If America is going to be open for business for the world, it must lead by example and open a world of opportunity for all students in America-by giving them substantive access to our system of higher education and the training in our community colleges or “community career centers.” This is particularly necessary in southern and midwestern states where needed economic and job growth is lagging the most. Fair trade agreements do not end only with products, but include giving all students in America a fair and substantive opportunity to learn so they can be competitive in the global economy.

 

FUNDING THE BATTLE
This surge will require us to ensure we are allocating existing resources in the areas that give us the best chance of winning, like early childhood education, and professional development, and other supports for teachers. It will also require that we make tough decisions on revenue reform to yield additional resources. We must decide if the battle to save our young people will be waged in penal institutions or will start with early education; and, if our decision is early education, as it should be, we must change policies that lead to increased numbers of incarcerated youth and growth in spending for penal institutions, often at the expense of education. In addition to challenging colleges and universities to reduce tuition costs, we urge the President to challenge states to reduce youth incarceration rates, cut spending on penal institutions, and put those savings into education.

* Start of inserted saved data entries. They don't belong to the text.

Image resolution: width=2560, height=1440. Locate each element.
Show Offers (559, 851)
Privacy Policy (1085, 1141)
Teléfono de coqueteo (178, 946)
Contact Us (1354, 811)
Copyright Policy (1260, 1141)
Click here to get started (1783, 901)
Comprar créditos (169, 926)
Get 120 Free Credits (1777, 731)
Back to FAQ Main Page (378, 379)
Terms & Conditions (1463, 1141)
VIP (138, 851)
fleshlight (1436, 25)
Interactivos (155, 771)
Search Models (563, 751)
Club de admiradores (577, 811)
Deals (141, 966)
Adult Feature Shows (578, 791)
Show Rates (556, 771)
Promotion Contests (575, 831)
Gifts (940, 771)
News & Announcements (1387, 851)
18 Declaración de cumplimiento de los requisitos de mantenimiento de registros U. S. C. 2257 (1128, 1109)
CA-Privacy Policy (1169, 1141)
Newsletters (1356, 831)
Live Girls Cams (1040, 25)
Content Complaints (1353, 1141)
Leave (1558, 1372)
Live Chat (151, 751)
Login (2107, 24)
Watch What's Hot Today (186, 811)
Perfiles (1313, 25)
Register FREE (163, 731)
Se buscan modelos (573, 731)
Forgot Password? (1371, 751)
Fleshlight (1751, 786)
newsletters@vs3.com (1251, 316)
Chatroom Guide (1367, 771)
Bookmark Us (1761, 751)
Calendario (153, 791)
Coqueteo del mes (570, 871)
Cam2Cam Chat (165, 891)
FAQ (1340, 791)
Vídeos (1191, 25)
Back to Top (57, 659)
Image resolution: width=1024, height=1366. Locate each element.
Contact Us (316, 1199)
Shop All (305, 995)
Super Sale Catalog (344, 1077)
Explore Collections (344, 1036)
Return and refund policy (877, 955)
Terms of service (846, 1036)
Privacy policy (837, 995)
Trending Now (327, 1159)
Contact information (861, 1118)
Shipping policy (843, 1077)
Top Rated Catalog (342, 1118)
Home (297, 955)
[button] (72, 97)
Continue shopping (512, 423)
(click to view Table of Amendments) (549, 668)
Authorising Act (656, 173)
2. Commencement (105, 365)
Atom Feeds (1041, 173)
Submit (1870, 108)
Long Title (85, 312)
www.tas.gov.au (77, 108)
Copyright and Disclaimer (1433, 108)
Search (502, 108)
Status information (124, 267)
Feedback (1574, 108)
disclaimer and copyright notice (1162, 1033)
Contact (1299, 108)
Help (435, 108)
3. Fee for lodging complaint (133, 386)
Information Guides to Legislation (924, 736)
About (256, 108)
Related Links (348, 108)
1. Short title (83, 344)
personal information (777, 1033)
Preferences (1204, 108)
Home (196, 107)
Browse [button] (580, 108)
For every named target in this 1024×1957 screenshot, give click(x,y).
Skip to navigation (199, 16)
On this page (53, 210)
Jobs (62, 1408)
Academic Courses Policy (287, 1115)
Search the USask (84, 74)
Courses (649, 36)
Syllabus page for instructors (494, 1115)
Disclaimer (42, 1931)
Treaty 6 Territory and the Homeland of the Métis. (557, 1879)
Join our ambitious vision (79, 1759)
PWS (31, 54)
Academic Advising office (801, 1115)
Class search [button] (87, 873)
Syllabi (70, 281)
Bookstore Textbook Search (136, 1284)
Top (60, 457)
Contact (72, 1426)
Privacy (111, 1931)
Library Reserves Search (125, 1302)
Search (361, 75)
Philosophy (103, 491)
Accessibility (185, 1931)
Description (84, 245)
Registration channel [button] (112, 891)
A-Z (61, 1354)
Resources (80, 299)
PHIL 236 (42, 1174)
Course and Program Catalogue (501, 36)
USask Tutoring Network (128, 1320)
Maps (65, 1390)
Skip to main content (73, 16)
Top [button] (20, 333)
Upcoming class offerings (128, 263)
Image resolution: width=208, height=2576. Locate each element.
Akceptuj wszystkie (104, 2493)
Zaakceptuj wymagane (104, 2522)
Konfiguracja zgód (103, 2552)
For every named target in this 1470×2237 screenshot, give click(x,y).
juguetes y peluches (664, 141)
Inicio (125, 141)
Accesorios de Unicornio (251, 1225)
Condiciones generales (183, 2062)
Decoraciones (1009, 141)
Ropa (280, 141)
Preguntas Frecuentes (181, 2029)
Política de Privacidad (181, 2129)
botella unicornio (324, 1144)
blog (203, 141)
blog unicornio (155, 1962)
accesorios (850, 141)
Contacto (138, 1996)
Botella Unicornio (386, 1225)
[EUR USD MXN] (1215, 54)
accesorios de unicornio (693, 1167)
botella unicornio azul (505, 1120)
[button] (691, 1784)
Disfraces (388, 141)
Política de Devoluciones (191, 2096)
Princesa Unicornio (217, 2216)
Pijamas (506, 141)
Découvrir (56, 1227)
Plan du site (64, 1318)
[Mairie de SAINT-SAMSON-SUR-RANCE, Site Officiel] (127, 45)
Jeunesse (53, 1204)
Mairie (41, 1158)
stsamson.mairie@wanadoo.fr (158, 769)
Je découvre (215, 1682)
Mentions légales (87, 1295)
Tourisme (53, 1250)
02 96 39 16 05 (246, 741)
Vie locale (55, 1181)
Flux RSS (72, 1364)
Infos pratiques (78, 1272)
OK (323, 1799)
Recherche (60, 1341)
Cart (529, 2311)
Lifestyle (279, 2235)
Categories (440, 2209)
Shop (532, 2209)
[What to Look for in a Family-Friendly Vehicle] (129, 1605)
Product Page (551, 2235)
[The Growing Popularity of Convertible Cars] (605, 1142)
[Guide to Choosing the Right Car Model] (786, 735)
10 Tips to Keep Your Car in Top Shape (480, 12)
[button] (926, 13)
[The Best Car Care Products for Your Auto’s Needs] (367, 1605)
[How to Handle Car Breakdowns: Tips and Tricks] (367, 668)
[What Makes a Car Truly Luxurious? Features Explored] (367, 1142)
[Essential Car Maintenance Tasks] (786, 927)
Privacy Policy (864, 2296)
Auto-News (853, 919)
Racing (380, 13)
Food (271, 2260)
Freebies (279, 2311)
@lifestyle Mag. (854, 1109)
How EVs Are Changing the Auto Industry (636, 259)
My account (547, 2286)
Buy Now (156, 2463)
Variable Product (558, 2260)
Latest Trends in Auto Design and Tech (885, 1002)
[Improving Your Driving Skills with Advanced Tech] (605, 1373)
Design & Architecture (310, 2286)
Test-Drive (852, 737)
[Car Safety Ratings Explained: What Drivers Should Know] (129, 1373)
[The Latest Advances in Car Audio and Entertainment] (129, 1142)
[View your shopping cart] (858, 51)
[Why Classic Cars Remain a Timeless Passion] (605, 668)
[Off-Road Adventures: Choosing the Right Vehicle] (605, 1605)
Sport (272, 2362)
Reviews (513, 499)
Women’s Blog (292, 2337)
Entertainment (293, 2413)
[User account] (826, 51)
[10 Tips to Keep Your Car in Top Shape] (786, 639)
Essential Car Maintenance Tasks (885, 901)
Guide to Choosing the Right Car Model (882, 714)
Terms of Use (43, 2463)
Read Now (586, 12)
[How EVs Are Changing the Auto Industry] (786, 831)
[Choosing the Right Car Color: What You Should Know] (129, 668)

Finally, to win this battle and support the needed surge, we will definitely need to generate new revenue sources. We support the President’s call for fair tax systems. Several of our grantees, like the Massachusetts Budget and Policy Center, New York’s Alliance for Quality Education, and the national Alliance for Educational Justice have been leading advocates for this work across the nation.

 

BATTLE PLAN: OPPORTUNITY TO LEARN AGENDA
Understanding that we are starting this battle at a point where, across the nation, millions of students are behind, we urge the President to lay out a plan for states to restore those students who we have already left behind by giving them each an Opportunity Plan. These individual plans would give them access to additional academic supports – like tutoring and extended day learning; social supports like mentors; and health checks for vision, dental and mental health-needed to succeed. To create the type of systemic reform that we see on our military bases, President Obama must ensure that all students have access to high quality early education and college preparatory curricula, and that all schools have equitable resources and can recruit and retain highly effective teachers.

Reform requires commanding leadership – not lowest common denominator, politically expedient compromises to chart our nation’s education course. This agenda can’t be dropped on states’ doorsteps with only words of encouragement. States can’t be allowed to charter a course away from reform, vouch to it, or be waived of the obligation to achieve it, but must instead be supported and held accountable for reaching our national goal. We urge the President to not only seize his role as Commander-in-Chief of the military in the battle against foreign threats, but as Commander-in-Chief in the battle to save our next generation. Don’t leave the public education battle for market forces to fight-that only leaves our children and our nation wounded. Simply stated, the challenges to the economic, job, fair trade, and immigration state of our union can be solved by providing an opportunity to learn for each student in every state of our union.